Source: Bloomberg, Abbey Capital

In 2010 the relationship changed and Brent started to trade at a premium

  • The US shale oil revolution, which increased the supply of WTI, was a primary driver of the shift
  • The US ban on crude oil exports (between 1975 and 2015) meant that the higher US output couldn’t access international markets, providing a further headwind to WTI
  • When the export ban was lifted, the spread between Brent and WTI narrowed, although WTI continued to trade at a discount to Brent

In June 2018, global trade concerns saw the Brent-WTI spread widen to $11, its widest level since 2015

  • Proposed Chinese import tariffs on US energy products saw WTI underperform Brent for a period.
    • This later unwound in June, as supply disruptions in Canada saw WTI rise sharply, outperforming crude and helping the Brent-WTI spread to narrow.
  • Geopolitics in the Middle East has been another driver of the spread; for example, the US withdrawal from the Iran nuclear deal, generally had a larger impact on Brent than on WTI.
  • The continued increase in US crude oil output is a further factor that has impacted the spread between the two contracts.

Crude Oil – 2018 Summary

Both Brent and WTI crude oil contracts have trended higher in 2018, rising over +19% as of the end of June, despite some periods of volatility and choppy price action.
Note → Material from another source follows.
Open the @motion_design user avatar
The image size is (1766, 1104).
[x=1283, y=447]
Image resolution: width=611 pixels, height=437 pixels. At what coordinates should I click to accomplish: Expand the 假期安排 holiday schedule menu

The main drivers of crude oil this year have been:

  • OPEC supply cuts, which were extended in late 2017, provided support for crude early in the year along with ongoing signs of improving global demand.
  • Geopolitical developments, such the US withdrawing from the Iran nuclear deal, have also provided a tailwind to crude oil.
  • These factors helped to offset OPEC’s decision to raise its supply cap modestly and the continued increase in US production, which reached a 47-year high earlier this year.

Source: Bloomberg, Abbey Capital

Going forward, global trade, along with other geopolitical developments and the status of US production, remain potential drivers of crude oil prices. OPEC, and the future of the current output caps OPEC are currently observing, is another important consideration for investors, and a potential catalyst of volatility and trends in markets.